01 maggio, festa del lavoro: mai come quest’anno, tale ricorrenza assume un significato particolare, vista la crisi che sta colpendo tutto il mondo a causa del corona-virus.
Il 01 maggio nasce con l’intento di ricordare le lotte fatte dai lavoratori per raggiungere gli obiettivi economici e sociali, istituito come giornata per ricordare. Ma cosa si ricorda esattamente? La scelta ricade su questa data per commemorare la tragedia della rivolta di Haymarket, avvenuta a Chicago nel 1886: i sindacati organizzarono uno sciopero per far ridurre le ore lavorative ad 8, visto che raggiungevano le 16 ore al dì. Nei giorni successivi, la protesta continuò in modo pacifico, ma uno sconosciuto lanciò una bomba fra la polizia, che attaccò i manifestanti, portando alla morte di diverse persone e 7 poliziotti.
Otto persone furono arrestate e per sette di loro fu stabilita la condanna a morte; in seguito, per due dei sette, la sentenza fu commutata in ergastolo, poiché non c’erano prove certe che tra gli arrestati vi fosse la persona che aveva lanciato l’ordigno.
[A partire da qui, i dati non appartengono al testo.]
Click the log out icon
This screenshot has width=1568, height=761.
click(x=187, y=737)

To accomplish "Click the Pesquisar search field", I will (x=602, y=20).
Tuttavia il 20 agosto 1887 la giuria giudicò anarchici colpevoli tutti e otto gli imputati: August Spies, Michael Schwab, Samuel Fielden, Albert R. Parsons, Adolph Fischer, George Engel e Louis Lingg, furono condannati a morte; in seguito a pressioni internazionali la pena di Fielden e Schwab fu permutata in ergastolo, Oscar W. Neebe ebbe 15 anni di reclusione. L’11 novembre 1887, i detenuti furono impiccati a Chicago.
La notizia inasprì gli operai di tutto il mondo, ed essi divennero i “Martiri di Chicago”. È doveroso riportare le ultime parole pronunciate da alcuni di loro, profezie di un futuro che non ebbe mai alba: August Spies, disse morendo: “Verrà il giorno in cui il nostro silenzio sarà più forte delle voci che strangolate oggi“. Fischer, invece, urlò: “«Hoch die Anarchie!» (Viva l’anarchia!) Parsons, la cui sofferenza fu orribile, riuscì appena a parlare, perché il boia strinse immediatamente il cappio e fece crollare la trappola.
Le sue ultime parole: «Fate sentire la voce del popolo!» Una voce che urla ora come allora, perché ancora oggi, purtroppo, esiste lo sfruttamento e si muore per portare un pezzo di pane a casa. Facciamo sentire la voce del popolo, ricordiamo, educhiamo ed insegniamo a chi c’è e chi verrà dopo di noi, il diritto di essere umano anche sul lavoro.